Once you have decided to sell your business for a detailed discussion of the reasons owners might want to sell their companies), it’s time for the real work to begin. There are many things you should be doing in the months (and even years) leading up to the sale.
In theory, it’s not that different from the steps you would take before putting your home up for sale. You probably wouldn’t stick a “For Sale” sign in your front yard before doing some maintenance, repairs and general housekeeping spruce-up so the home is more attractive to buyers — and you can list it for sale at a higher price.
Similarly, there are a number of “housekeeping” items that should be on your to-do list before putting your business up for sale. By addressing these things early, you will make your company more attractive to potential buyers, while also boosting its value and potential sale price.
In the Eye of the Beholder
The first thing you need to realize is that most potential buyers will be looking at your company through a different lens than you are. You are probably too close to your business to view its value objectively — it’s your “baby” and you’ve poured years of blood, sweat and tears into building it.

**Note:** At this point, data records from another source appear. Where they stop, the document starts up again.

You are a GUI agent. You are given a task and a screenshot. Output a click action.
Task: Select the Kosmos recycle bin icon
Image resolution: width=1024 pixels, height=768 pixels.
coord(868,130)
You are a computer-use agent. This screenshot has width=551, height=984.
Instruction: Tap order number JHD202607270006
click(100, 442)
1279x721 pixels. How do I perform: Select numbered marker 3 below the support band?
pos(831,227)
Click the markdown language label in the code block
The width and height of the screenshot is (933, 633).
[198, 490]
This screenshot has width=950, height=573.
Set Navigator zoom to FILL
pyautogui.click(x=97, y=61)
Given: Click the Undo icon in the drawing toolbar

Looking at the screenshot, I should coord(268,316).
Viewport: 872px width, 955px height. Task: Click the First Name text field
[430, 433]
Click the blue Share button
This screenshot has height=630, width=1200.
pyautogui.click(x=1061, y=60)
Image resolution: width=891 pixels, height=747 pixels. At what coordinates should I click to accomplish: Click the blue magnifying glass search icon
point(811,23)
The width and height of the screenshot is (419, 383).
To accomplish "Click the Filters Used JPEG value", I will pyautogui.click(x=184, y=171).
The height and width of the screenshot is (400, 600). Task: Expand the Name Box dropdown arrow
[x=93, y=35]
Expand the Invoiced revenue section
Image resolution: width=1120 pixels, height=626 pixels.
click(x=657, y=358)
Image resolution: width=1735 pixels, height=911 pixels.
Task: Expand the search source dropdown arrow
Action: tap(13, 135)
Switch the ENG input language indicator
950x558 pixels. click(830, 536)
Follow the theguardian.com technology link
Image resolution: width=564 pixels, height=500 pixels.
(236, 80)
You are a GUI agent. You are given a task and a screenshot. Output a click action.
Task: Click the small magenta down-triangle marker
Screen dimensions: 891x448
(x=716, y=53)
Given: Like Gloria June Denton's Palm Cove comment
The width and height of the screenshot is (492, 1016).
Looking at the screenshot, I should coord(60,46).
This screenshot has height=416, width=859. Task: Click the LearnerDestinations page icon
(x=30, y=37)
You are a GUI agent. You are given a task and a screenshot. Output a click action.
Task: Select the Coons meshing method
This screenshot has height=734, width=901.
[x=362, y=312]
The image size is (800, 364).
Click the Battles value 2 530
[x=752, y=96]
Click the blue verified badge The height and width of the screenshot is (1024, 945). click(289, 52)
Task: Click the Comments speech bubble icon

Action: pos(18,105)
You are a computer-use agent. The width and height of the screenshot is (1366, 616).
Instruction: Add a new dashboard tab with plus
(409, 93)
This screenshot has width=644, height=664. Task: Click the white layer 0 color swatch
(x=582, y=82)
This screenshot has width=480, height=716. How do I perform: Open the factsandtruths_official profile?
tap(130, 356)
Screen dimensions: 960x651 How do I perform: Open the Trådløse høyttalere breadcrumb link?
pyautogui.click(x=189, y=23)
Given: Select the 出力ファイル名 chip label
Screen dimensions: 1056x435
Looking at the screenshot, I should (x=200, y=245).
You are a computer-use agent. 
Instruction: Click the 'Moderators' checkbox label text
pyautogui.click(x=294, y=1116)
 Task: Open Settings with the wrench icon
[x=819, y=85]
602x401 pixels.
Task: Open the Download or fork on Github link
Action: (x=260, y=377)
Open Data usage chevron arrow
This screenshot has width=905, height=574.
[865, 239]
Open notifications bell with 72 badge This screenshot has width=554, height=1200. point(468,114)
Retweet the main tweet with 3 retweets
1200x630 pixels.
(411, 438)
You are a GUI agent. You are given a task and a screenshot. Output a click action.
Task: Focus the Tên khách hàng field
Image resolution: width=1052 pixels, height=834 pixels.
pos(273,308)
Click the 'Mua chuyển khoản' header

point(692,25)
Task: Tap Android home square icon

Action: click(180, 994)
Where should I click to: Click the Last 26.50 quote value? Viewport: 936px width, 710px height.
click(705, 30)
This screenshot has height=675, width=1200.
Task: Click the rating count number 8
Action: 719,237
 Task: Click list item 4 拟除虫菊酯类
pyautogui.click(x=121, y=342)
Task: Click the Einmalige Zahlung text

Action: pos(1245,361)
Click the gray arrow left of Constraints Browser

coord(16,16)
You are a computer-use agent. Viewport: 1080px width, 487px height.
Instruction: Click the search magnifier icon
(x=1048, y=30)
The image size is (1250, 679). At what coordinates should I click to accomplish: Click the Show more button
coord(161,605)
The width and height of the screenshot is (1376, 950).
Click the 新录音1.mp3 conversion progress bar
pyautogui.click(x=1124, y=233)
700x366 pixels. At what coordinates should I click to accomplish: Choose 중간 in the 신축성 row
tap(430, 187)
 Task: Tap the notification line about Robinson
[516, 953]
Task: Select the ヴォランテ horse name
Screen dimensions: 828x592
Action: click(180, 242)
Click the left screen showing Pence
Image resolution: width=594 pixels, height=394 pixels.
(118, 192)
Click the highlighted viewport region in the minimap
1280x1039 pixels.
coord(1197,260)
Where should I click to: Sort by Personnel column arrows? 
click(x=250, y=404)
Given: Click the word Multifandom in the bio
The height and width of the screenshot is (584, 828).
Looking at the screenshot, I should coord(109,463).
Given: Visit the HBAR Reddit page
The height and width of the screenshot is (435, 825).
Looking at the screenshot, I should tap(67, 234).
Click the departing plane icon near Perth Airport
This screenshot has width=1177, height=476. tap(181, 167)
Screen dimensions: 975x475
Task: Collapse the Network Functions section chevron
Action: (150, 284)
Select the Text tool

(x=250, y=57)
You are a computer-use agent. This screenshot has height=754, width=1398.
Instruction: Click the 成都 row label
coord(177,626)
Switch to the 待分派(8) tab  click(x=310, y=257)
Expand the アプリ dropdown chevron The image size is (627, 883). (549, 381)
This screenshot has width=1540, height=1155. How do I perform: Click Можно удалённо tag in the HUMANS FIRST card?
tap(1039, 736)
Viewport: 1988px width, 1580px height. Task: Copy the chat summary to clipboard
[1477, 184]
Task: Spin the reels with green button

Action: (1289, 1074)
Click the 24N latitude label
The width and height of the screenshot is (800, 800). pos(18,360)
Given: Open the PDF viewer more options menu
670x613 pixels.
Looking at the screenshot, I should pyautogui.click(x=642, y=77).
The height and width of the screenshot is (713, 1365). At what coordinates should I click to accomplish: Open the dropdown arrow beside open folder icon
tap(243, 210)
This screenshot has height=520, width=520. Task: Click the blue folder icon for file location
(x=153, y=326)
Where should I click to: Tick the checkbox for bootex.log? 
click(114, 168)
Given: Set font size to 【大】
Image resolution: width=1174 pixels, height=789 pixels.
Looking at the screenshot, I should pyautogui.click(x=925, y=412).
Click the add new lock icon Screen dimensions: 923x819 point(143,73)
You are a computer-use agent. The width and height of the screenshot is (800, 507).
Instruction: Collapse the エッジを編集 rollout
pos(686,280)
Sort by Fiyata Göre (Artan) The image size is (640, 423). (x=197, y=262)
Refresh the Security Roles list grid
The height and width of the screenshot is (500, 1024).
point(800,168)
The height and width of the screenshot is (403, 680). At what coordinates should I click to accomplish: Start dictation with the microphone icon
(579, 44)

But buyers have no emotional connection to your business. The value of your company to them is based strictly on quantifiable measurements that will help them determine their potential return on investment in your company. Specifically, they want to know:
- How much cash flow and earnings will your business generate in the future?
- When will cash flow and earnings be generated, and what is the risk that projections will fall short?
To project the amount and certainty of future cash flow and earnings, buyers will look at three main components of your business:
1. Your customer base - Do you primarily sell to other businesses (B2B) or to consumers (B2C)? Are most of your customers well-established or relatively new? Have you experienced high customer turnover? Are long-term (and legally binding) customer contracts in place?
2. Your product and/or service mix - Are your products/services mature or new? High-tech or low-tech? Are they on the upside or downside of customer demand? Do they fulfill your customers’ basic needs, or their wants?
3. Your sales channels and territories - Are sales made via a commissioned or non-commissioned sales force? What is the role of the Internet in selling your products/services? Is your sales territory local, regional, national or international?
Boosting ROI and Minimizing Uncertainty
To maximize future cash flow and earnings, focus your efforts on business opportunities that offer the highest possible ROI. And to minimize uncertainty, diversify your business operations as much as possible. This includes diversifying all three of the components listed above — for example, broadening the base of customers you sell to, introducing new products and services to your existing and new customers, and identifying new sales channels and territories that can help boost your sales at the lowest possible cost.
Of course, the less risk buyers see in purchasing your company, the better. While there is a certain amount of risk involved in the purchase of any business, you can make your company more attractive to buyers — and worth more money to them — by reducing their risk as much as possible. In particular, focus on diversification (as detailed above), reducing debt and making your company as desirable as possible to potential suitors.
Driving Business Value
Also focus on a handful of specific value drivers that can drive up your company’s asking price. These typically include the following:
- Your finances: In particular, buyers want to see a history of consistent sales and revenue, healthy profits and strong cash flow. Choose a few financial key performance indicators (KPIs) to keep a close eye on, and strive for improvement in each of them in the months leading up to the sale.
Related article: Measure What Matters With Dashboards and KPIs
- Your management team: Your key managers and executives will be the ones primarily responsible for making sure the transition to new ownership goes well — and keeping everything running smoothly after you’re gone. Financial incentives may be necessary to make sure they stick around.
- Your growth prospects: Most buyers aren’t interested in maintaining the status quo — they want companies they can grow. Be sure to clearly explain in detail, specific growth opportunities for the business.
- Your employees: Are your people really your greatest asset? Demonstrate this to potential buyers by giving your employees everything they need to do their jobs well, whether this is adequate training or the right equipment and technology.